Behavior Analysis is the scientific study of principles of learning and


behavior. ABA is a systematic approach for influencing socially important
behavior through the identification of reliably related environmental
variables and the production of behavior change techniques that make use of
those findings. Practitioners of behavior analysis provide services consistent
with the dimensions of ABA. Common services may include, but are not
limited to, conducting behavioral assessments, analyzing data, writing and
revising behavior-analytic treatment plans, training others to implement
components of treatment plans, and overseeing the implementation of
treatment plans. Behavior analysts are qualified to provide services to clients
with a variety of needs, including improvements in organizational functioning
(e.g., staff performance, management and pay structure interventions), skill
deficits (e.g., communication, adaptive behavior), and problem behavior
(e.g., aggression, self-injurious behavior), among others.

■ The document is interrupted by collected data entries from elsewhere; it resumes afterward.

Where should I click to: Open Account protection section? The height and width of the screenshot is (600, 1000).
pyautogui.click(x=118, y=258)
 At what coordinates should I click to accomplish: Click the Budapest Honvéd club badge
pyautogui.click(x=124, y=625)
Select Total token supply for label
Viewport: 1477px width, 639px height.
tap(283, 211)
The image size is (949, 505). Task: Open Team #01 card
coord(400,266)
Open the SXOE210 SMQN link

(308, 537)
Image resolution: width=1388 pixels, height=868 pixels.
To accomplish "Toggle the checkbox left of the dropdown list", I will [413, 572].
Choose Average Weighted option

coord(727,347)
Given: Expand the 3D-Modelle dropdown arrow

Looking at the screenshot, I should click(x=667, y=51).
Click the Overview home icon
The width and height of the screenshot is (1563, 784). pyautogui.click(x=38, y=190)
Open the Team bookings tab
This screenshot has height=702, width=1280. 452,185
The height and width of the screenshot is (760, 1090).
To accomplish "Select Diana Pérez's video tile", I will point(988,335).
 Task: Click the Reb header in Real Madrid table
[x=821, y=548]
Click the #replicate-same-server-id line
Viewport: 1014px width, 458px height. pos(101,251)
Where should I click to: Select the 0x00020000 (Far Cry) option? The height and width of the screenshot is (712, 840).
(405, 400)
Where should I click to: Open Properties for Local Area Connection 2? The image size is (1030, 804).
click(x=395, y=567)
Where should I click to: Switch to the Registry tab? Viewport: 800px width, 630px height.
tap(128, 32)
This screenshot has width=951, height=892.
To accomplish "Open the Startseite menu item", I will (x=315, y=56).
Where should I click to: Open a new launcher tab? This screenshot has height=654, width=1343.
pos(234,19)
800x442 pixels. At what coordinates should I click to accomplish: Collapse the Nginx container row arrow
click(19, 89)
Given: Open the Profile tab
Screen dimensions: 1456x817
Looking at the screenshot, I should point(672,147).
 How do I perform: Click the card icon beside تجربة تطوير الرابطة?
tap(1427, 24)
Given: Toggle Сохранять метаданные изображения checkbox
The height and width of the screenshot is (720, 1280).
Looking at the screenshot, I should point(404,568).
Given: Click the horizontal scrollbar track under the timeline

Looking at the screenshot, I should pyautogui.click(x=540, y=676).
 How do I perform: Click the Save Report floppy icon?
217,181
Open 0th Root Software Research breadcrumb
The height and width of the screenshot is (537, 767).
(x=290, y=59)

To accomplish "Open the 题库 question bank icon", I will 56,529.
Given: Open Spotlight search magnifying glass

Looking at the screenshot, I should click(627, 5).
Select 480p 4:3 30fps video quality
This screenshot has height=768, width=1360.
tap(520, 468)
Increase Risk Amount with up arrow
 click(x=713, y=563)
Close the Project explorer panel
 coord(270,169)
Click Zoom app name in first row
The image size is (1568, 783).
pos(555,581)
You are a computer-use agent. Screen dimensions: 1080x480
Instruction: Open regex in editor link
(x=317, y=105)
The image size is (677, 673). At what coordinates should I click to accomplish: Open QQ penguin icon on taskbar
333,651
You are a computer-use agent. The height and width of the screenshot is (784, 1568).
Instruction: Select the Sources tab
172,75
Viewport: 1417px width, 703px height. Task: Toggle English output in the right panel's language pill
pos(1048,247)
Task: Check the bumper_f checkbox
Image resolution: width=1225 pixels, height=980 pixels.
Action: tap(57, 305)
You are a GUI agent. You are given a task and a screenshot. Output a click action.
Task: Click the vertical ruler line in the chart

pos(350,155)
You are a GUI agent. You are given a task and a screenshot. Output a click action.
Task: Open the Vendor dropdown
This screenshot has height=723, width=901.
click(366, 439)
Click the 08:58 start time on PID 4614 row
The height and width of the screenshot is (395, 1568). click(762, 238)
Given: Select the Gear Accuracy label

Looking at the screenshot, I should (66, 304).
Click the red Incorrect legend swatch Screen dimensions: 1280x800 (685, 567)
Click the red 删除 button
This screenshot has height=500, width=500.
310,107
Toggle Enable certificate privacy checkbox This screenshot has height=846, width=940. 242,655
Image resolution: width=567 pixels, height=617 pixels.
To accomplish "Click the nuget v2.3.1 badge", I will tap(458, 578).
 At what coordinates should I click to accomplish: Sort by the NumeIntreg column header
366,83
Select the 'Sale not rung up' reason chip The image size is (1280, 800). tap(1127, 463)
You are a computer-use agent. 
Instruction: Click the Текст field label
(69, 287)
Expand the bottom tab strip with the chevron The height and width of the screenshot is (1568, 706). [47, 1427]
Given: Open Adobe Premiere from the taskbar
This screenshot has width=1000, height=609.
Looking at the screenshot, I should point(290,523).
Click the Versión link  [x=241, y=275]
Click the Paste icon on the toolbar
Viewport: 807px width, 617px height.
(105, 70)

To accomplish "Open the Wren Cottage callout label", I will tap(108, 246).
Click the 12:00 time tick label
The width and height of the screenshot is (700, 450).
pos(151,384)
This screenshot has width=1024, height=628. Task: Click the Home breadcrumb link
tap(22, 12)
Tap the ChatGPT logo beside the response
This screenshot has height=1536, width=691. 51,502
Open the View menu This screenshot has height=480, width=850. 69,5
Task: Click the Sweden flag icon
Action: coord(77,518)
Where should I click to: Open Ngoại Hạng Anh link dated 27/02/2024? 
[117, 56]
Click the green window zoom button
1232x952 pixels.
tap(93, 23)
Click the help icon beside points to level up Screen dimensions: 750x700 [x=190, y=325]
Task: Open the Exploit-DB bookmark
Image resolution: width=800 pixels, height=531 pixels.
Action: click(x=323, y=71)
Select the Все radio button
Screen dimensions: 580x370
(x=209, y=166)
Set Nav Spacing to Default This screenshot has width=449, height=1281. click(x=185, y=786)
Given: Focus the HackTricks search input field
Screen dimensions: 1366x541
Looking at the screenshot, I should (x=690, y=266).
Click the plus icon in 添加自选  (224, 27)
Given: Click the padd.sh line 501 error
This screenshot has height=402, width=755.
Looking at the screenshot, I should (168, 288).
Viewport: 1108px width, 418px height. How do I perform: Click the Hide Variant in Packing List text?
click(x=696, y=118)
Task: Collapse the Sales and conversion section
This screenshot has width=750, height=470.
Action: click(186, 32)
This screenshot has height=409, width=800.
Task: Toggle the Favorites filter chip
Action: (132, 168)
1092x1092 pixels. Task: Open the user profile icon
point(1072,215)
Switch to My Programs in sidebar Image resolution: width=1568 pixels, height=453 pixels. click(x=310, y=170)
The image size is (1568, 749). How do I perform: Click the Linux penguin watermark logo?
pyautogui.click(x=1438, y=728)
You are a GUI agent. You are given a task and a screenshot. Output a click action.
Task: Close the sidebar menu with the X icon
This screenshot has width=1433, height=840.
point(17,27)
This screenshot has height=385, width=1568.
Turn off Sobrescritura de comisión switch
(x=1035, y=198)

https://bacb.com/about-behavior-analysis/
Non-Discrimination Policy
Innovation Behavior Services, along with staff and directors do not
discriminate on the basis of gender, race, color, creed, religion, age, gender
identity and expression, covered veteran status, protected genetic
information, marital status, lifestyle, disability of any type, pregnancy, sexual
orientation, national or ethnic origin, income level, health status and or
political affiliation.
Our services are offered in compliance with the Americans with Disabilities
Act.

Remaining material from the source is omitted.